Tıpkı bir beyaz eşya satın aldığınızda yanı sıra bir kullanma kılavuzu verirler ama uygulamasını göstermek için de bir servis elemanı gönderirler ya aynen öyle.
Mümin kişi Allah'ın emrini itirazsız uygular ama uygulamanın nasıl olduğunu peygamberden öğrenir. Kitabı en iyi anlamanın yolu kitabı en iyi bilene sormaktır.
Onun için Allah'ın emirlerini uygulamadaki en güzel örneğimiz Peygamber Efendimiz aleyhisselamdır.
Evet mümin kişi Allah'ın emrini itirazsız uygular ama aklındaki soruların cevabını öğrenmek de imanını güçlendireceği için ve tatmin olmak için sorabilir de!
İşte o zaman dini kuralların faydalarını açıklama görevi ilim ehlinin bir görevi haline gelir.
Orucun faydaları ve hikmetleri konusunda 14 asır boyunca çok sayıda araştırma inceleme yapılmış ve kitaplar yazılmıştır.
Günümüzde ilim adamları tıbbın çağdaş verileriyle orucun faydalarını sayıp dökmüşlerdir.
Elimde Prof. Abdulmecid Zindani'ye ait "Orucun hüküm ve hikmetleri' isimli 80 sayfalık bir kitap var.
Tıbbî oruçla İslâmî orucu birbirinden ayırmış.
İslâmî orucun, toksinlerden arınma, yağlardan kurtulma, hücrelerin yenilenmesi ve yaşlılığa karşı direnci artırmak gibi tıp doktorlarından naklettiği bilgilerle anlatıyor.

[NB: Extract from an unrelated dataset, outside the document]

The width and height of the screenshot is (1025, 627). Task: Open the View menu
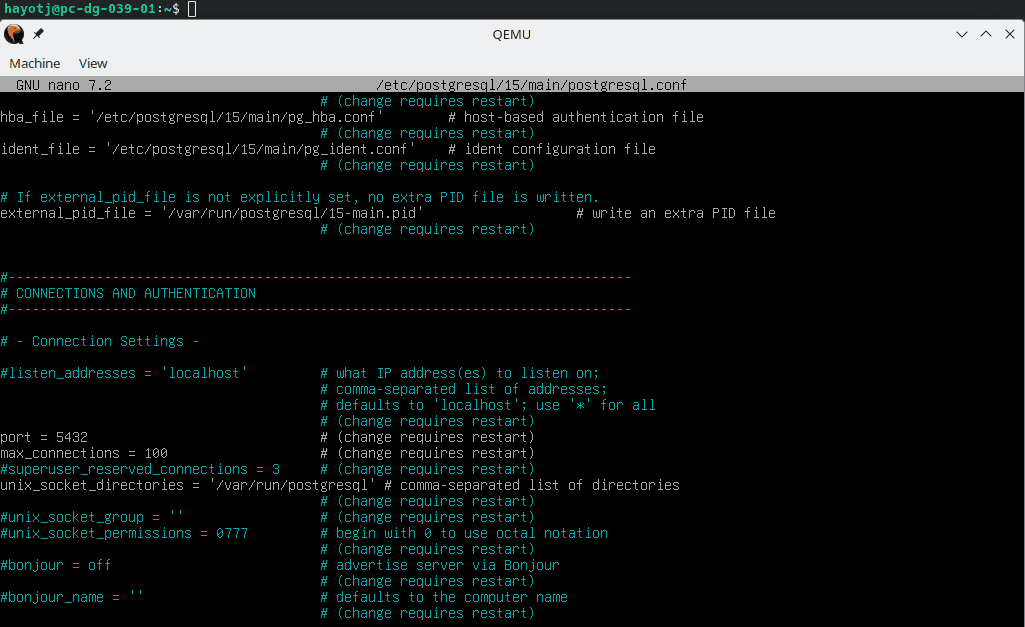coord(92,62)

Mesela 25 Kasım 2000 tarihli İngiliz Nature dergisinin yayınladığı bir araştırmaya göre, "Planlı ve cüzi bir açlık orucu, bazı hormonların salgılanmasından sorumlu genlerin canlanmasına ve vücudun canlılığını ve aktivitesini artırmasına yardımcı olmaktadır. Bu hormonlar insanlarda yaşlanmaya sebep olan hücrelere karşı koyan hücrelere yardımcı hormonlardır."
Müminler dini emirleri sorgulamadan yerine getirirler ama her dini emir ve yasağın hikmetlerini öğrenince de imanları güçlenir.
Mesela Efendimiz aleyhisselam iftarı hurmayla bulunamazsa suyla açmayı tavsiye eder.
Tıp açıklıyor ki oruç tutan kişinin bedeninde günün sonunda kanındaki glikoz ve insülin yoğunluğu düşüş gösterir hurma ise glikoz takviyesi sağladığı için dengeyi sağlar.
Mümin kişi, İslam'ın her emir ve yasağının gerekçesini ve hikmetini bilmese bile insanın faydasına olduğuna iman eder.
Oruçla ilgili ayet ve hadisleri burada sayacak değilim. Ama oruç, ibadetler içinde riyası en az olan ibadettir. Çünkü kişi yalnız kaldığında da orucun yasaklarına riayet ediyorsa, Allah için oruç tutuyor demektir. O yüzden kutsi bir hadiste Allah Teala, "Oruç benim içindir, mükâfatını da ben veririm." buyuruyor.
Peygamber Efendimiz de, "İnanarak ve Allah rızası için oruç tutan kişinin bütün geçmiş günahları bağışlanır." buyuruyor.